■ OBJECTIVE ■
Rewrite the data below so that every "At what coordinates should I click to accomplish" becomes "Which point should I click to complete", leaving everything else unchanged.

A block of data
● ● ● ● ● ● ●

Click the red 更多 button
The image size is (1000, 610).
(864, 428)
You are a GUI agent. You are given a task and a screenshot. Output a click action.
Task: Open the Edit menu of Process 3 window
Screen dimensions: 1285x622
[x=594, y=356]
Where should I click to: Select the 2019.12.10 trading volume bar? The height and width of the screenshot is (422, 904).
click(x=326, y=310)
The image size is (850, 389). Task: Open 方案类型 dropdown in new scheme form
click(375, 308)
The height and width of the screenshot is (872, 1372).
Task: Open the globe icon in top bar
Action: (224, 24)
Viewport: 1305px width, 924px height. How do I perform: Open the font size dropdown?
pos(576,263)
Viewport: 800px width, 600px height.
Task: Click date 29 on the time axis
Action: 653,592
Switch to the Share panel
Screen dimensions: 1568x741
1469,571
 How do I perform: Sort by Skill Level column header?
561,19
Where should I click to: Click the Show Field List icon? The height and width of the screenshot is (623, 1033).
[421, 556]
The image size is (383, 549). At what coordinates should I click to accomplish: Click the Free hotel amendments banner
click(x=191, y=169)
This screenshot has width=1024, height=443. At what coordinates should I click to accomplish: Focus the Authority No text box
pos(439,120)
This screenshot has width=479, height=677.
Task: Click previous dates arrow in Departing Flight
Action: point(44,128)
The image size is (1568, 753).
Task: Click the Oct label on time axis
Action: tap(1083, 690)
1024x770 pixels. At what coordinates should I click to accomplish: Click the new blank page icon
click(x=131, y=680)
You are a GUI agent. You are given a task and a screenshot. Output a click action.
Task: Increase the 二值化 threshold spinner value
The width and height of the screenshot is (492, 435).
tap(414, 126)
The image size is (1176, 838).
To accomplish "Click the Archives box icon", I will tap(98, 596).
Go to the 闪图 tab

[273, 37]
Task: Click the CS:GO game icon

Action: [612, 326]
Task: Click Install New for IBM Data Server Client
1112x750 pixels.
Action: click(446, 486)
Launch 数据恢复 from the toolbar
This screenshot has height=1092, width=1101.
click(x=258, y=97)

● ● ● ● ● ● ●

■ RESULT OF THE TASK ■
Click the red 更多 button
The image size is (1000, 610).
(864, 428)
You are a GUI agent. You are given a task and a screenshot. Output a click action.
Task: Open the Edit menu of Process 3 window
Screen dimensions: 1285x622
[x=594, y=356]
Where should I click to: Select the 2019.12.10 trading volume bar? The height and width of the screenshot is (422, 904).
click(x=326, y=310)
The image size is (850, 389). Task: Open 方案类型 dropdown in new scheme form
click(375, 308)
The height and width of the screenshot is (872, 1372).
Task: Open the globe icon in top bar
Action: (224, 24)
Viewport: 1305px width, 924px height. How do I perform: Open the font size dropdown?
pos(576,263)
Viewport: 800px width, 600px height.
Task: Click date 29 on the time axis
Action: 653,592
Switch to the Share panel
Screen dimensions: 1568x741
1469,571
 How do I perform: Sort by Skill Level column header?
561,19
Where should I click to: Click the Show Field List icon? The height and width of the screenshot is (623, 1033).
[421, 556]
The image size is (383, 549). Which point should I click to complete: Click the Free hotel amendments banner
click(x=191, y=169)
This screenshot has width=1024, height=443. Which point should I click to complete: Focus the Authority No text box
pos(439,120)
This screenshot has width=479, height=677.
Task: Click previous dates arrow in Departing Flight
Action: point(44,128)
The image size is (1568, 753).
Task: Click the Oct label on time axis
Action: tap(1083, 690)
1024x770 pixels. Which point should I click to complete: Click the new blank page icon
click(x=131, y=680)
You are a GUI agent. You are given a task and a screenshot. Output a click action.
Task: Increase the 二值化 threshold spinner value
The width and height of the screenshot is (492, 435).
tap(414, 126)
The image size is (1176, 838).
To accomplish "Click the Archives box icon", I will tap(98, 596).
Go to the 闪图 tab

[273, 37]
Task: Click the CS:GO game icon

Action: [612, 326]
Task: Click Install New for IBM Data Server Client
1112x750 pixels.
Action: click(446, 486)
Launch 数据恢复 from the toolbar
This screenshot has height=1092, width=1101.
click(x=258, y=97)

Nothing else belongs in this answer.